READING TEXT -
────────────────────────────────────────

Layne is a prolific musician (just check out her discography) and a devoted teacher who has traveled all over the world to facilitate frame drum workshops to primarily women, but also to men. She’s recorded instrumental, chant, and meditation albums with the frame drum as the predominant musical component. Her current projects include a study of the ancient bee priestess traditions and its association with frame drumming as well as an independent film about the orixás of Brazilian Candomblé. Layne’s doctors aren’t sure how long she will live.
I’m not in any pain and am recovering my strength, (I worked out with my trainer last Tuesday and I’m out for walks most days) and am incredibly well taken care of by a wonderful network of angelic friends! My heart surgeon says there was much less cancer in the fluids they drained than they expected and so he won’t prophesize how much longer I have left! (email to Layne’s newsletter list, dated July 5, 2013)
In 2007, reports about the declining bee populations around the world hit me hard and truly made me feel frightened for the future generations of our Mother Earth. Layne’s research on the ancient practices of the bee priestesses first appeared in her book and she formulated a course offering of this material, extended, and recorded an album featuring the buzzing of bees, Hymns from the Hive, released in 2010.
Known as the “Birds of the Muses,” the bee has been considered sacred to the goddess since time immemorial. The term Melissa in Greek referred to the goddess as Queen Bee.

────────────────────────────────────────

DATA BELOW -
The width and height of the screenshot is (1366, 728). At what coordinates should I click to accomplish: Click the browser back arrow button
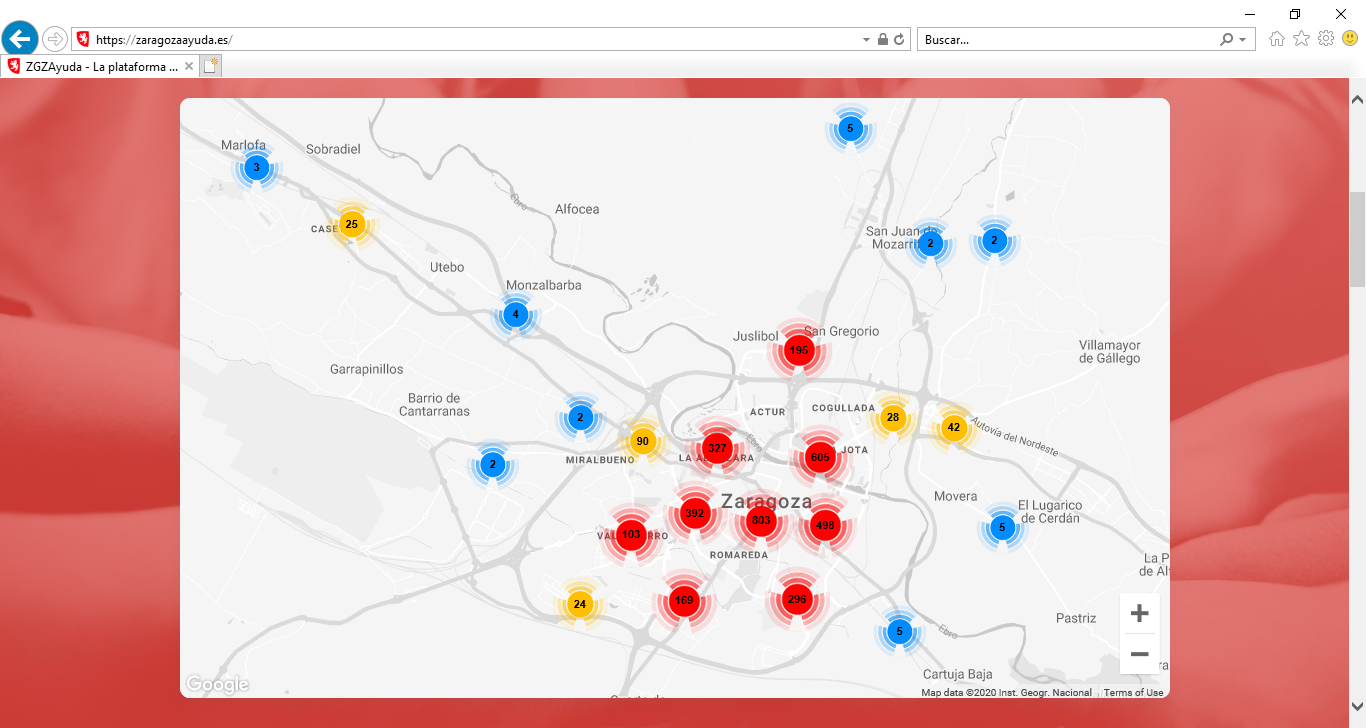coord(20,39)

────────────────────────────────────────

COMPLETE THE FOLLOWING -
a) Answer these from the text about Layne:
(i) What is the date of the email to Layne's newsletter list?
(ii) What album featuring the buzzing of bees did Layne record, and in what year was it released?
(iii) In Greek, what did the term Melissa refer to?
b) In the text about Layne, rename "Hymns from the Hive" as "Songs of the Hive" and write out everything from "In 2007, reports" down to "as Queen Bee." with that change.

EXERCISE ANSWERS -
a)
(i) July 5, 2013
(ii) Hymns from the Hive, released in 2010
(iii) The goddess as Queen Bee

b)
In 2007, reports about the declining bee populations around the world hit me hard and truly made me feel frightened for the future generations of our Mother Earth. Layne’s research on the ancient practices of the bee priestesses first appeared in her book and she formulated a course offering of this material, extended, and recorded an album featuring the buzzing of bees, Songs of the Hive, released in 2010.
Known as the “Birds of the Muses,” the bee has been considered sacred to the goddess since time immemorial. The term Melissa in Greek referred to the goddess as Queen Bee.